**REQUIREMENT:**
The exercise calls for a faithful copy of all the data.

**DATA UNDER STUDY:**
——

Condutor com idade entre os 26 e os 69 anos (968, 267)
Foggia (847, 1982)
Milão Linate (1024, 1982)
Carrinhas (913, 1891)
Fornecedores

——

**FINAL ANSWER:**
Condutor com idade entre os 26 e os 69 anos (968, 267)
Foggia (847, 1982)
Milão Linate (1024, 1982)
Carrinhas (913, 1891)
Fornecedores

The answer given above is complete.